"Sou desafiada todo mês a fazer uma boa revista", conta a jornalista londrinense Adriana Bechara, diretora de moda da Glamour desde a chegada do título ao Brasil, quatro anos atrás. De acordo com números do IVC (Instituto Verificador de Comunicação), a publicação da editora Globo Condé Nast é a revista feminina que mais vende em bancas no País. "Eu fico orgulhosa. Ou bem ou mal, são só quatro anos e eu espero que sejam muito mais. Mesmo com a crise que estamos vivendo, temos esse sucesso", conta.

"A cara da Glamour é um pouco eu que fiz. Com respeito à editora e à Mônica (Salgado, diretora de redação), sinto que a revista é um pouco minha", confessa. "Não é teen, mas é jovem, arrojada. Isso me estimulou a fazer muita coisa que eu não podia fazer na Vogue", lembra Adriana sobre seu trabalho anterior.

Nascida em Londrina, Adriana morou na cidade por duas vezes, além de ter passado temporadas em Curitiba e Rio de Janeiro, onde deu início à carreira de jornalista de moda. Radicada em São Paulo desde 2005, ela ainda mantém um charmoso sotaque carioca. "Quando me mudei para o Rio pela primeira vez, em 1977, não conseguia fazer nenhum amiguinho com meu 'porta', 'quarto'", diverte-se, puxando os erres característicos do Norte do Paraná. "Eu tive que aprender a falar como eles e acabou ficando."

"Eu nunca me senti carioca. Em São Paulo, você é do mundo, gosto disso. Acho que pelo fato de ter ficado pulando de um lugar para o outro, onde me sinto bem mesmo é em São Paulo. Senti isso no dia em que me mudei para cá", conta Adriana, que conversou com a reportagem da FOLHA entre um desfile e outro da São Paulo Fashion Week, em abril. "Amo Londrina, não moraria em Curitiba, mas moraria em Londrina de novo. Gosto daquele cheiro de café quando desço do avião, do jeito que os londrinenses são", entrega.

"Minha mãe fez o Rio Fashion, a primeira coisa de calendário de moda do Brasil nos anos 1980. Ela era um misto de relações públicas e assessora, além de trabalhar em hotelaria também. Fazia um clipping caseiro, então comprava todas as revistas. Aquilo me fascinava. Com uns 10 anos, passava as minhas férias lendo todas as revistas de moda. Lia Interview e Moda Brasil, me lembro bem. Então a minha memória não é exatamente a da minha idade", explica.

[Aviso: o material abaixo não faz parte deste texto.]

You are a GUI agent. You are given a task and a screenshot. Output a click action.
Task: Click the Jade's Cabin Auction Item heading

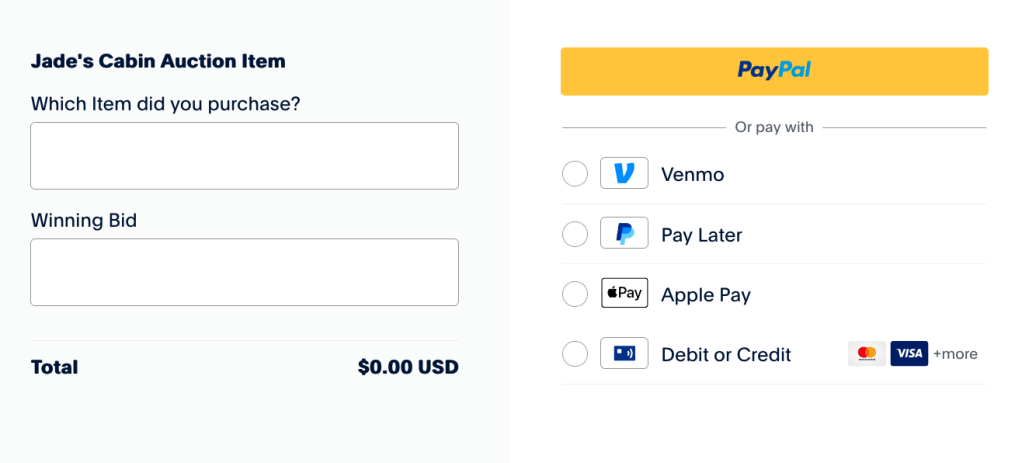(x=158, y=61)
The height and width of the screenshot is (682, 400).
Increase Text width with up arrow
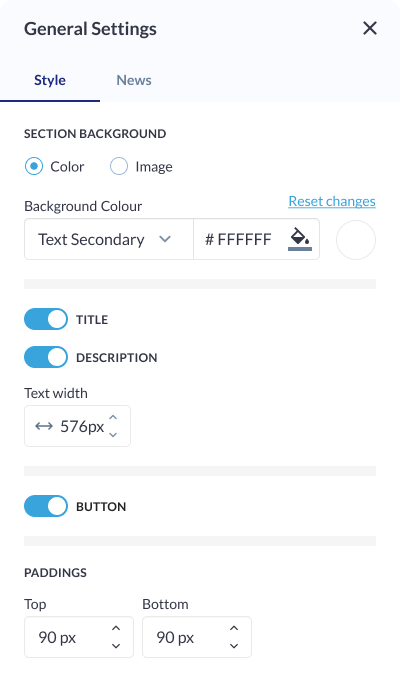(113, 418)
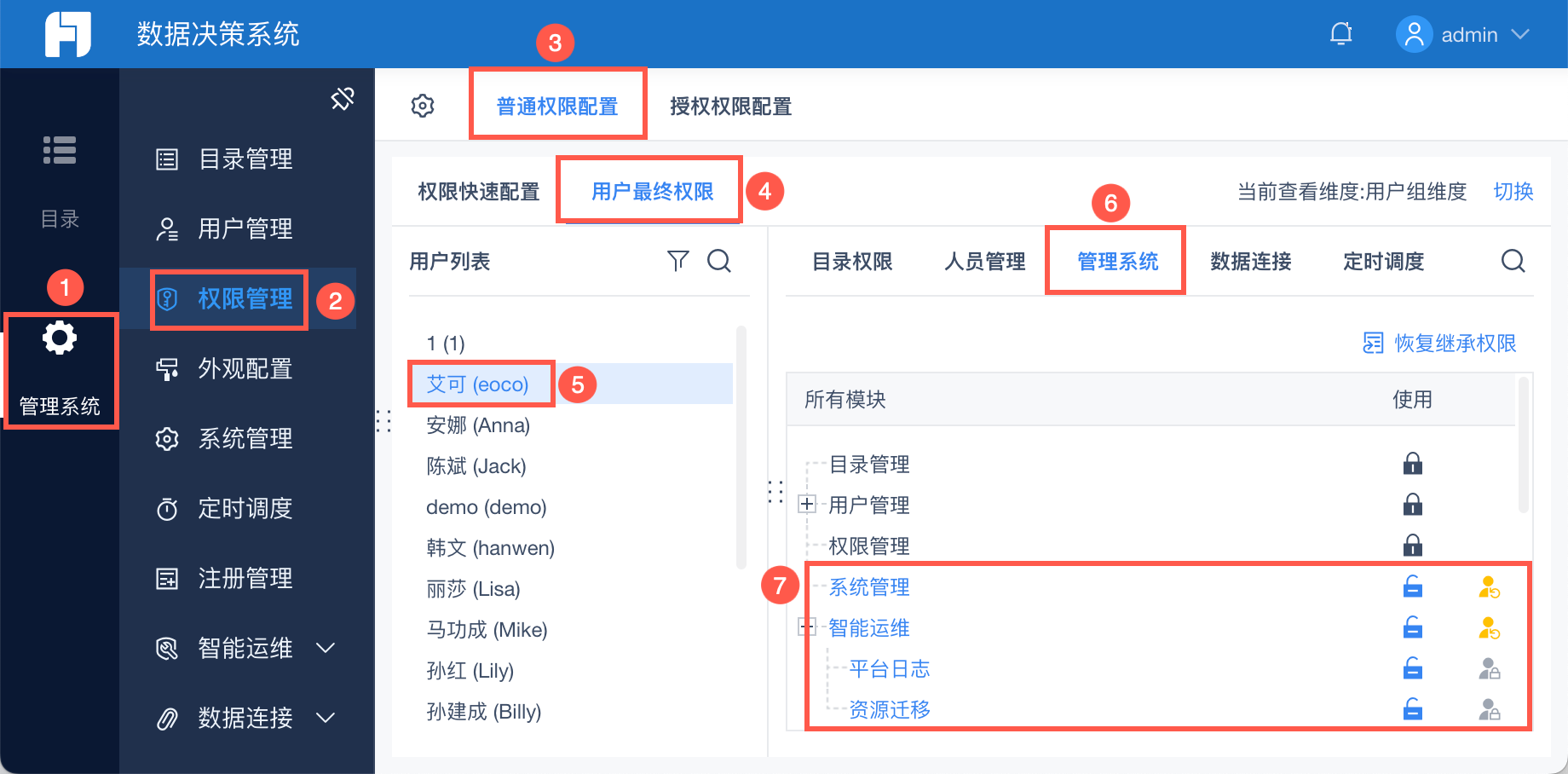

"Nunca tive dúvidas que trabalharia com moda. Aí fui trabalhar em loja, ser vendedora na Arranha Gato. A Eloysa Simão era assessora de imprensa e eu pedi um estágio, já estava fazendo Jornalismo. Um dia ela me pediu para escrever um release e eu senti que era o grande desafio da minha vida. Passei a noite escrevendo. 'Foi você mesmo que escreveu isso? Está muito bom, viu?!' ela me disse. Daí me pediu para fazer os 40 releases da 1ª Semana de Estilo Leslie (embrião do Fashion Rio). Achava o máximo sair de Ipanema e ir até São Cristóvão de ônibus para entrevistar a Jacqueline de Biase, da Salinas. Tenho uma lembrança muito boa disso tudo."

Além de ter trabalhado com Eloysa Simão, Adriana também tem no currículo passagem pela Elle, na época sob comando de Regina Guerreiro. "Vi então que não sabia nada de moda e fui me preparar, trabalhar como stylist, fazer campanhas. Consegui conhecer o mercado", lembra. Em jornais impressos, passou pelo O Dia e Jornal do Brasil, no Rio de Janeiro. A mudança para São Paulo foi para trabalhar na revista Quem.

"O ápice da minha carreira foi saber que meu trabalho estava sendo reconhecido", lembra a jornalista, quando foi elogiada por Patricia Carta, editora da Vogue. "Ela disse que eu estava fazendo um trabalho admirável na Quem." "Sou jornalista, mas preciso fazer imagem", avisa. "Me excita muito mais acordar às 2 da manhã para ir à uma sessão de fotos em Holambra e voltar às 3 da tarde para casa do que ficar com uma matéria na cabeça para escrever. Eu sabia que poderia ir muito mais longe se eu pudesse escrever e fazer imagem", explica Adriana.

Com 44 anos recém-completados, Adriana foi mãe pela primeira vez aos 42. "Sempre fui muito focada na minha carreira e queria muito fazer o que eu faço. Se fosse ter filho antes, não seria legal nem para mim, nem para o filho. Ela nasceu no momento perfeito. Não quero, mas se tivesse que parar hoje, tenho certeza que consegui fazer muita coisa legal. Mas ainda tenho muita coisa para fazer ainda."